Your task is to copy the stretch of lines in the records below that begins with the line containing "Screen dimensions: 350x262" and ends with the line containing "Tap the 72 count on Cars row", exactly as written, with nothing added.
(MATERIAL PROVIDED begins)
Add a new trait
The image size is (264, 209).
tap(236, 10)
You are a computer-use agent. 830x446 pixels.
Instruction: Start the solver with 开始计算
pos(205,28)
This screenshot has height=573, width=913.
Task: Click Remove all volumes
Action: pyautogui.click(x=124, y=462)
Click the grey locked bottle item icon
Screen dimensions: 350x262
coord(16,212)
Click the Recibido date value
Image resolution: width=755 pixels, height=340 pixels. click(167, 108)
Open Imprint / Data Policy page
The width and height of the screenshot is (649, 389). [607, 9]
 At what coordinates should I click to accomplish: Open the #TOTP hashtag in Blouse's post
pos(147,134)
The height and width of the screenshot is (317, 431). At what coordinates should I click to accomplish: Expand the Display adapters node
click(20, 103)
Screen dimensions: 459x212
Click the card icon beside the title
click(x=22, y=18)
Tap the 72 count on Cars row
(MATERIAL PROVIDED ends)
(MATERIAL PROVIDED begins)
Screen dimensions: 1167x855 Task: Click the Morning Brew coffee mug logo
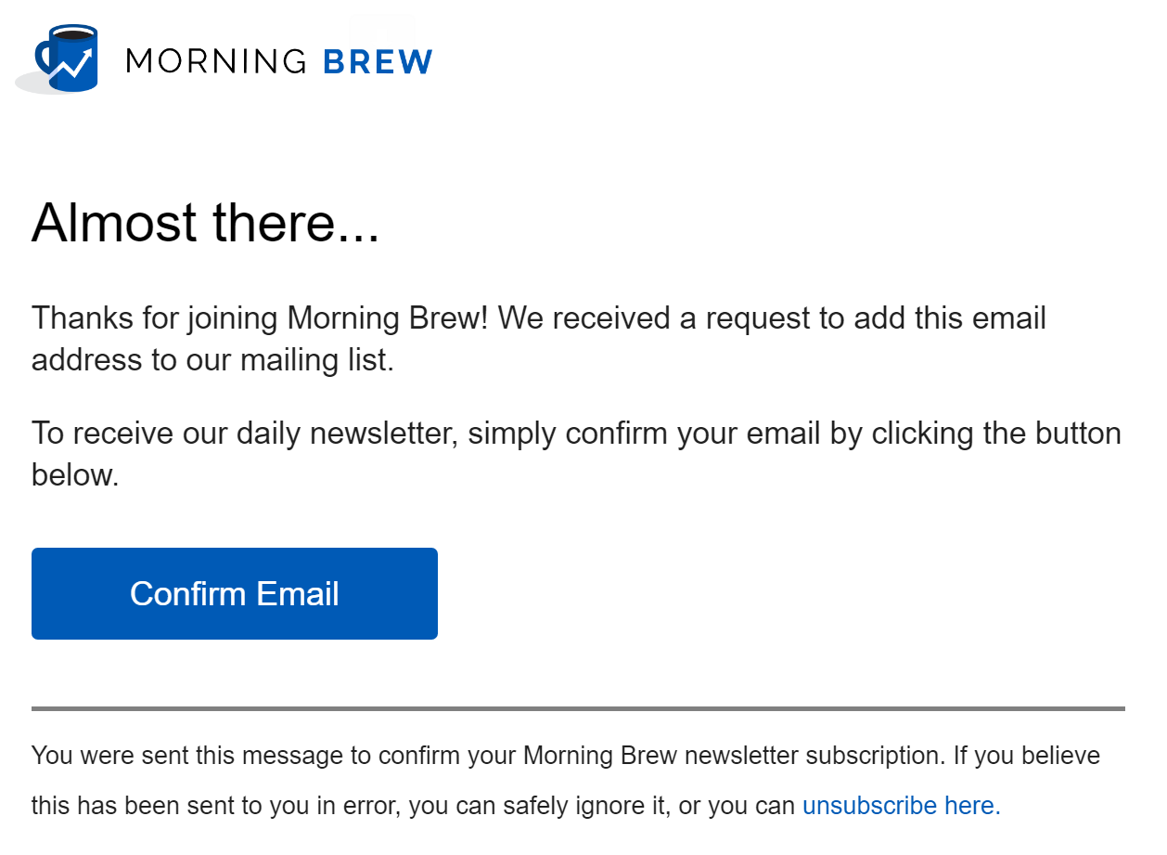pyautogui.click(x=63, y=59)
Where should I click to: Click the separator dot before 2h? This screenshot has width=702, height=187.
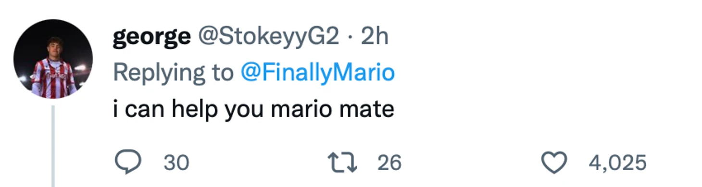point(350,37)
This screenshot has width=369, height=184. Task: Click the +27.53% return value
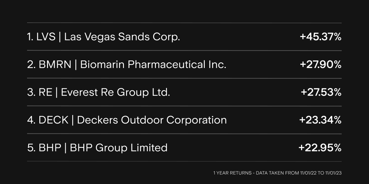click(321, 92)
(MATERIAL PROVIDED ends)
• _RESULT BELOW_:
Screen dimensions: 350x262
coord(16,212)
Click the Recibido date value
Image resolution: width=755 pixels, height=340 pixels. click(167, 108)
Open Imprint / Data Policy page
The width and height of the screenshot is (649, 389). [607, 9]
 At what coordinates should I click to accomplish: Open the #TOTP hashtag in Blouse's post
pos(147,134)
The height and width of the screenshot is (317, 431). At what coordinates should I click to accomplish: Expand the Display adapters node
click(20, 103)
Screen dimensions: 459x212
Click the card icon beside the title
click(x=22, y=18)
Tap the 72 count on Cars row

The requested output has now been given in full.